Hanwha Group believes that the acquisition of Austal’s shipbuilding business will create synergies in the defense sector. Austal is one of the top four suppliers of direct-built U.S. vessels (the other three are Hutchison Ingalls, Lockheed Martin, and Fincantieri), and Hanwha Group “plans to strengthen its position as a key player in the global shipbuilding and defense industry with this investment. ” In addition to military vessels, Austal also builds high-speed ferries, offshore wind farm vessels and oil and gas platforms.
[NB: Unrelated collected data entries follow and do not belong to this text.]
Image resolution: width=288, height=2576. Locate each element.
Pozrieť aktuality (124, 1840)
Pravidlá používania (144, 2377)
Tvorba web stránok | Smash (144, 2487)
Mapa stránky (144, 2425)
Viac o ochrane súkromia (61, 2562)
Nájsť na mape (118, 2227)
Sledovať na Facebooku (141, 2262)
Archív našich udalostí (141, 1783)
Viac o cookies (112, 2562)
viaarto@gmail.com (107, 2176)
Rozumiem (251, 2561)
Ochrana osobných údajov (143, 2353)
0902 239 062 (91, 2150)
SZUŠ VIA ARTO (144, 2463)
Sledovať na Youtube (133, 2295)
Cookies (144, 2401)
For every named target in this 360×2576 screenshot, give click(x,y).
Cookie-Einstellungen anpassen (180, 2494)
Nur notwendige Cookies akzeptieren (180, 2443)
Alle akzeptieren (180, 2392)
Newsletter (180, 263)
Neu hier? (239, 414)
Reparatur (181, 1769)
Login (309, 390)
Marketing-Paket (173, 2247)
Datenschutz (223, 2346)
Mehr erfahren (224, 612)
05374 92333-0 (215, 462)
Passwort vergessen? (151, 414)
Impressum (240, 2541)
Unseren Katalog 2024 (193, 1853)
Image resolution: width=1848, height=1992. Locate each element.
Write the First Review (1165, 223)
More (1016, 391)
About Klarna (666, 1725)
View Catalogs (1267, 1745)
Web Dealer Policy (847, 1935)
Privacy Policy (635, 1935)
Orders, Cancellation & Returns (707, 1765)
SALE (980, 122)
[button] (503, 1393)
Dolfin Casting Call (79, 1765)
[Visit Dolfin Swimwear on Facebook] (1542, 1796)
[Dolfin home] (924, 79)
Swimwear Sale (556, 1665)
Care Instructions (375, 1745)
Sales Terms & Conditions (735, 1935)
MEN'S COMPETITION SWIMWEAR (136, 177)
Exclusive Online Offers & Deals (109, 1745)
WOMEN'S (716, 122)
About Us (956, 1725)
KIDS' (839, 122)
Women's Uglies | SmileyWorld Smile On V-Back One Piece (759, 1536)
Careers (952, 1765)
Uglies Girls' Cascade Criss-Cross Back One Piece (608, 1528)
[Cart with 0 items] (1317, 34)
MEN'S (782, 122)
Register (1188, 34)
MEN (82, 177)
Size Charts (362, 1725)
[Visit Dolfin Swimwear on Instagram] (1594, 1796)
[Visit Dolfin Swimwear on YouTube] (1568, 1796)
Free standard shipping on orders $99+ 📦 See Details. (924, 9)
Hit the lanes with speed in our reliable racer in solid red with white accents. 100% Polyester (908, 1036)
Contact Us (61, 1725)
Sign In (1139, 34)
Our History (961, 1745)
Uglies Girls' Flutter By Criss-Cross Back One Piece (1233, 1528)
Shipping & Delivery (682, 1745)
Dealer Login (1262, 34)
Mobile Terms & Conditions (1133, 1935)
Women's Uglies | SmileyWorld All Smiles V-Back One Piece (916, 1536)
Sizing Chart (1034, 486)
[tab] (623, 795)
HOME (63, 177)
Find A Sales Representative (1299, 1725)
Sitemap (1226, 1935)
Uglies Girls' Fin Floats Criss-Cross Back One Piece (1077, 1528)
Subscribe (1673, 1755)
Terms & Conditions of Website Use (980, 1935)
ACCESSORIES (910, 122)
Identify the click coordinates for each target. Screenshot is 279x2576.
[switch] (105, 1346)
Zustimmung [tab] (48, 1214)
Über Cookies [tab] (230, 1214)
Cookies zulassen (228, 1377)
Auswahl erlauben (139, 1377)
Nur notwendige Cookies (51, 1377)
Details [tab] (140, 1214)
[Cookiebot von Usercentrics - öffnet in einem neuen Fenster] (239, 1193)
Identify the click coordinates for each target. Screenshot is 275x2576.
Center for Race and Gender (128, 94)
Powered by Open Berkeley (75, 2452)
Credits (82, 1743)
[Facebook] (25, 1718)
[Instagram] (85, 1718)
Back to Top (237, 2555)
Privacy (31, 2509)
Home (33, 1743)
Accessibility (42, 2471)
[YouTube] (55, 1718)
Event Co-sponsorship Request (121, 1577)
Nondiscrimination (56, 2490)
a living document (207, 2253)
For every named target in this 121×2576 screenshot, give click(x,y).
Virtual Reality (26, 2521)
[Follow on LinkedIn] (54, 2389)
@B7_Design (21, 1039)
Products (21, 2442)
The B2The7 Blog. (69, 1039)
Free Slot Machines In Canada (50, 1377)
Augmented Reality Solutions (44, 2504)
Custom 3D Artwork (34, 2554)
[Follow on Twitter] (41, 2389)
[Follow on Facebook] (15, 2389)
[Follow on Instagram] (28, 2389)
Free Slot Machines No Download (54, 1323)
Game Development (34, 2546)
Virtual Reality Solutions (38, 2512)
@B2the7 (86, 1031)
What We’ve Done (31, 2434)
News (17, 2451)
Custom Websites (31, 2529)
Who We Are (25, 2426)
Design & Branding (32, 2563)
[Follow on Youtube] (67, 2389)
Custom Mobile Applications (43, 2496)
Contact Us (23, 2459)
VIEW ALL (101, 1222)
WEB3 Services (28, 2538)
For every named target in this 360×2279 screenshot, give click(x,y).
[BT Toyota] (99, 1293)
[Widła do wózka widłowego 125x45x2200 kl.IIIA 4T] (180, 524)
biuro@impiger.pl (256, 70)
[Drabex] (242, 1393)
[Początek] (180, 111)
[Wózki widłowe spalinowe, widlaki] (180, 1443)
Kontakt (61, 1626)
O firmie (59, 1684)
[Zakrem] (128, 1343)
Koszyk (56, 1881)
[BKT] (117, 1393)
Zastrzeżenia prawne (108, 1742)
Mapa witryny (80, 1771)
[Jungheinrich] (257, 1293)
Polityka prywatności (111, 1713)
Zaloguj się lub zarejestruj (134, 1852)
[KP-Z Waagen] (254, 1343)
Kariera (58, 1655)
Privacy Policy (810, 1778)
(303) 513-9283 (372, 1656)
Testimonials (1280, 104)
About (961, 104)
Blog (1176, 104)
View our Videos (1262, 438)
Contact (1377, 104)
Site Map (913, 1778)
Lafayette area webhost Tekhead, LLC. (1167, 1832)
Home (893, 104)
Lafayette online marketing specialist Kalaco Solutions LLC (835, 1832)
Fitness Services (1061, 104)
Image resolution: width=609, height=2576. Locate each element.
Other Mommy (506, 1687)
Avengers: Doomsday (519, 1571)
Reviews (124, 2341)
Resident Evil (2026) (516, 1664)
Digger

As part of its overseas expansion, in addition to its investment in Austal, Hanwha Group has completed the acquisition of Philly Shipyard in the U.S. by the end of 2024. Philly Shipyard was previously a U.S. state-owned shipyard, which was converted to a commercial shipyard in 1998, with the Norwegian Aker Group as its largest shareholder with a 57.6% stake.Philly Shipyard mainly builds Jones Act-compliant merchant vessels. Since 2003, the shipyard has built and delivered more than 50 percent of the U.S. Jones Act-compliant large commercial vessels, including product tankers and container ships. Its core business also includes the construction and repair and conversion of ships, business vessels and offshore wind farm vessels.